Alpha-glucosidase inhibitor use is associated with decreased colorectal neoplasia risk in patients with type 2 diabetes mellitus receiving colonoscopy: a retrospective study.

PURPOSE: The purpose of this study was to clarify the factors that influence the incidence of colorectal neoplasia in patients with type 2 diabetes mellitus (DM). STUDY DESIGN AND
SETTING: Among a total of 1176 patients who underwent total colonoscopy at our hospital, we retrospectively analyzed 168 patients with type 2 DM. Univariate and multivariate logistic regression analyses were then performed to identify the risk factors associated with colorectal neoplasia.
RESULTS: A multivariate analysis of these patients demonstrated that male gender (odds ratio [OR] = 4.04, 95% confidence interval [CI] = 1.67-10.37, p = 0.002), taking statins (OR = 4.59, 95% CI = 1.69-13.43, p = 0.003), taking alpha glucosidase inhibitor (α-GI) (OR = 0.35, 95% CI = 0.13-0.87, p = 0.023) and taking low-dose aspirin (LDA) (OR = 0.32, 95% CI = 0.10-0.95, p = 0.040) were independent factors associated with an increased (male gender and statins) or decreased (α-GI and LDA) risk of colorectal neoplasia.
CONCLUSIONS: While male gender and taking statins are risk factors, taking α-GI as well as LDA may reduce the risk of colorectal neoplasia in patients with type2 DM.

INTRODUCTION

Colorectal cancer (CRC) is a major global healthcare problem, including in Japan; the mortality rate of patients with CRC is twice that of 20 years ago. In Japan, this malignancy has become the third leading cause of cancer death in males and the leading cause of cancer death in females (http://www.mhlw.go.jp/english/) [1]. The incidence of CRC is still high in highly industrialized countries, and the number of CRC cases has increased in many developing countries that have undergone rapid economic transformations and adopted a Western lifestyle [2].

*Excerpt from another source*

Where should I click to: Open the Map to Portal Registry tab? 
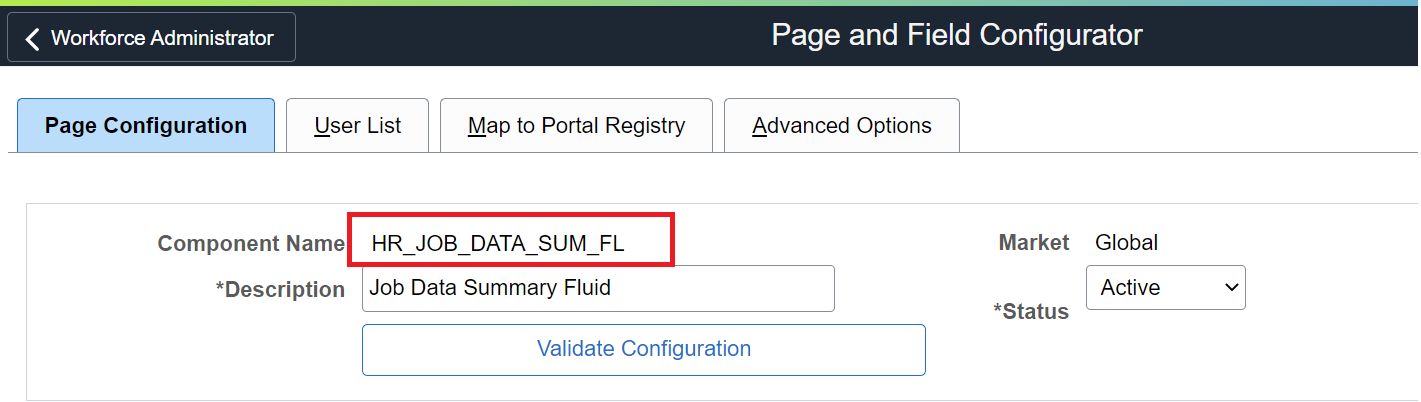[x=576, y=126]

Because CRC usually arises from colorectal adenoma, the early detection and removal of colorectal adenoma by endoscopy can help avoid CRC-related death [3]. The prevention of colorectal adenoma development by determining the environmental risk factors and identifying high-risk patients might also be significant in reducing the rate of death caused by CRC. Accumulating evidence shows that a Western diet (imbalanced diet), sedentary lifestyle, alcohol consumption, tobacco use, lack of physical activity, sleep deprivation and obesity are significant risk factors for CRC [4-6]. Among these risk factors, obesity and its related medical problems, especially type 2 diabetes mellitus (DM), are well known to play a critical role in the development of CRC.

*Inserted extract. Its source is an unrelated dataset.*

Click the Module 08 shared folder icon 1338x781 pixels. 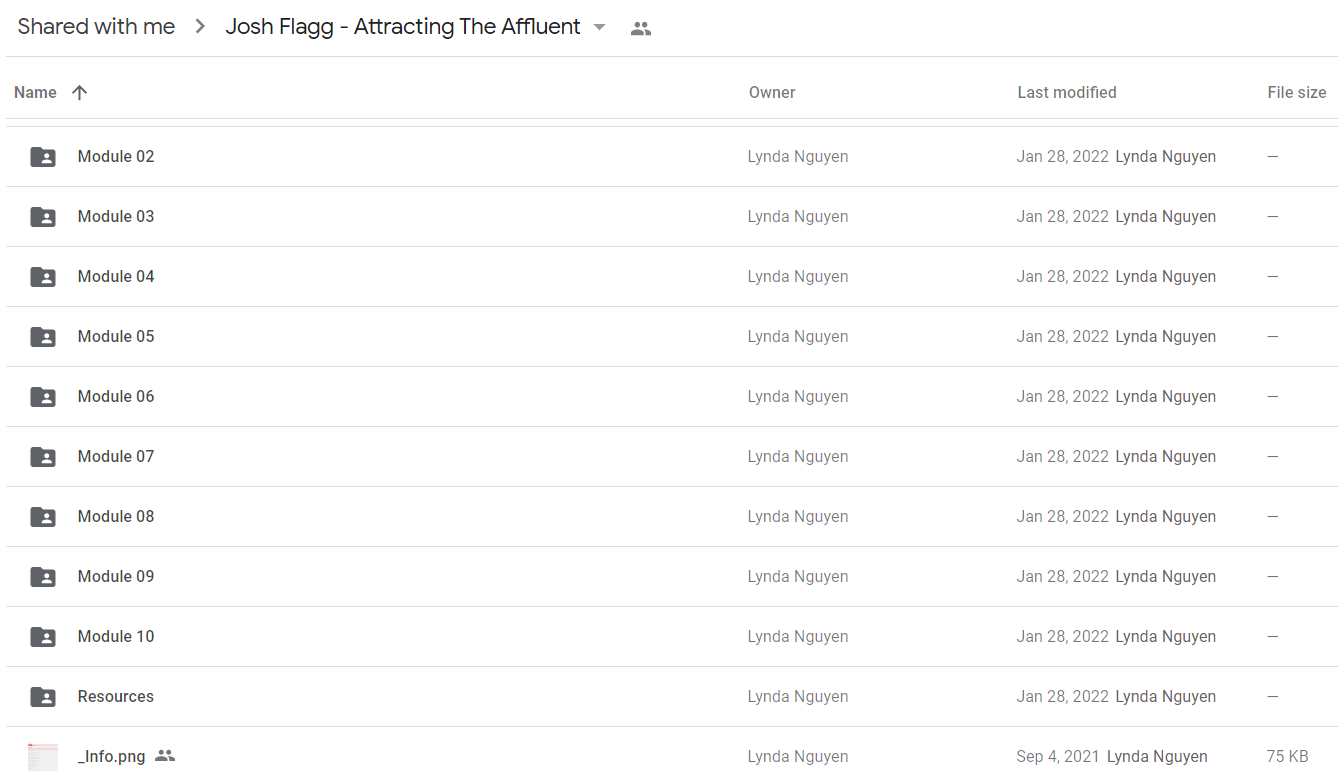43,517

Several pathophysiological mechanisms have been shown to be involved in the correlation between type 2 DM and colorectal carcinogenesis [7], including the occurrence of insulin resistance and the induction of chronic inflammation [8, 9]. The effects of dietary- and lifestyle-related risk factors on CRC are suggested to be mediated through hyperinsulinemia [4], which occurs in most type 2 DM patients [10, 11]. Exogenous insulin injection stimulates the growth of CRC precursors in animal models [12, 13]. A recent prospective study revealed a significant relationship between the development of CRC and insulin use in patients with type 2 DM [14]. A systematic review and meta-analysis also showed that insulin use is a risk factor for CRC [15].

It is well-reported that several dietary factors, such as vitamins, green tea catechin and certain kinds of vegetables and fruits, can exert chemopreventive properties against colorectal neoplasia [16-20]. In a preliminary human trial, supplementation with green tea catechin, which can suppress diabetes-related colorectal carcinogenesis in mice by improving hyperinsulinemia [21], successfully prevented the development of colorectal adenomas [22]. Furthermore, several preclinical trials have shown that conventional anti-diabetic medications may modify the risk of some cancers, including CRC [8, 23, 24]. For instance, metformin, an anti-diabetic agent, is expected to prevent the development of colorectal neoplasms [25]. In addition to anti-diabetic drugs, several studies have revealed the correlation between a decreased risk of colorectal tumorigenesis and current medications for lifestyle-related diseases, such as hypertension and dyslipidemia [26-29]. These reports suggest that the evaluation of medications might be useful for identifying subjects at high risk for developing colorectal neoplasia.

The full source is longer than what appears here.